Simulate site data and format
Archaeological site data is protected information that can not often be
shared. It is a major impediment to open archaeological research. In
this package I created a function to simulate archaeological site data
so that people can test the package and see how to format their site
data. The get_sim_data function simulates N_site_bags number of
sites from site_sample number of observations for two environmental
variables. The variables are normal with a mean and standard deviation;
well-discriminated defaults are provided. The function simulates by
site-present and environmental background classes with different means
and SD’s for the two variables. The returned object is a list that
contains the data in a list format for use in the KLR functions, but
also a table format for use in most other modeling functions. This is
so that you can compare model results on the same data.
### Simulate Training Data
sim_data <- get_sim_data(site_samples = 800, N_site_bags = 75)
formatted_data <- format_site_data(sim_data, N_sites=10, train_test_split=0.8,
sample_fraction = 0.9, background_site_balance=1)
train_data <- formatted_data[["train_data"]]
train_presence <- formatted_data[["train_presence"]]
test_data <- formatted_data[["test_data"]]
test_presence <- formatted_data[["test_presence"]]

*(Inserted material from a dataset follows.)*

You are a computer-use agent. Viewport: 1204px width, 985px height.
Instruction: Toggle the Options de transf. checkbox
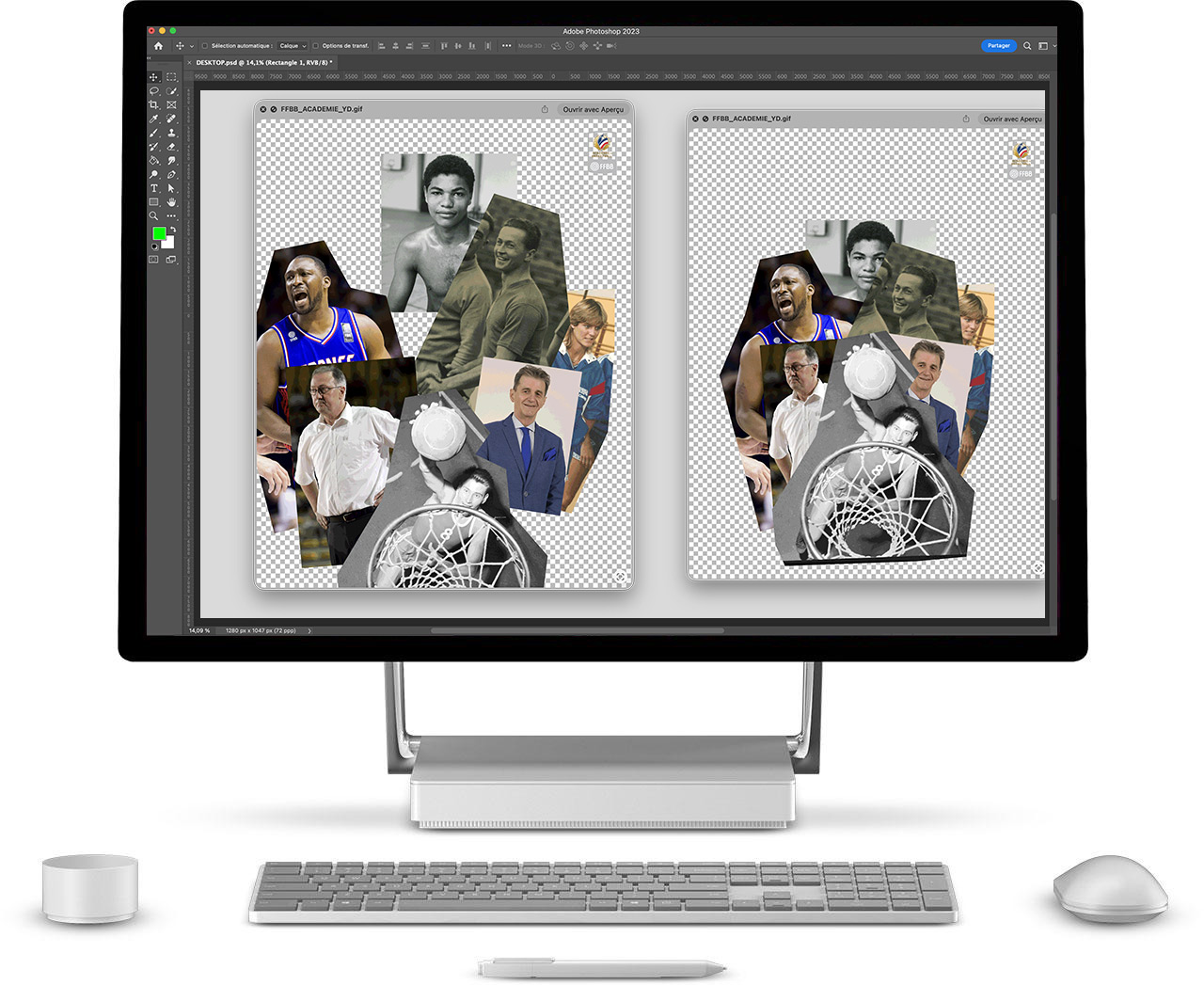tap(316, 45)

Build Similarilty kernel, fit KLR model, and predict on training set
The first step in modeling these data is to build the similarity kernel
with build_k. The output is a pairwise similarity matrix for each
element of the list you give it, in this case training_data. The
object K is the NxN similarity matrix of the mean similarity between
the multivariate distance of each site and background list element.
These elements are often referred to as laballed bags because they are
a collection of measurements with a presence or absence label. The
second step is to fit the KLR model with the KLR function. The KLR
fit function is a key component of this package. The function fits a KLR
model using Iterative Re-weighted Least Squares (IRLS). Verbose = 2
shows the convergence of the algorithm. The output of this function is a
list of the alpha parameters (for prediction) and predicted
probability of site-present for the train_data set. Finally, the
KLR_predict function uses the train_data and alphas to predict the
probability of site-presence for new test_data. The similarity matrix
can be visualized with corrplot, the predicted site-presence
probability for simulated site-present and background test data can be
viewed as a ggplot, and finally the parameters of the model are saved
to a list to be used for predicting on a study area raster stack.
##### Logistic Mean Embedding KRR Model
#### Build Kernel Matrix
K <- build_K(train_data, sigma = sigma, dist_metric = dist_metric, progress = FALSE)
#### Train KLR model
train_log_pred <- KLR(K, train_presence, lambda, 100, 0.001, verbose = 2)
#> Step 1. Absolute Relative Approximate Error = 120.2567
#> Step 2. Absolute Relative Approximate Error = 9.6064
#> Step 3. Absolute Relative Approximate Error = 0.6178
#> Step 4. Absolute Relative Approximate Error = 0.0477
#> Step 5. Absolute Relative Approximate Error = 0
#> Found solution in 5 steps.
#### Predict KLR model on test data
test_log_pred <- KLR_predict(test_data, train_data, dist_metric = dist_metric,
train_log_pred[["alphas"]], sigma, progress = FALSE)
### Plot K Matrix
K_corrplot(K,train_data,clusters=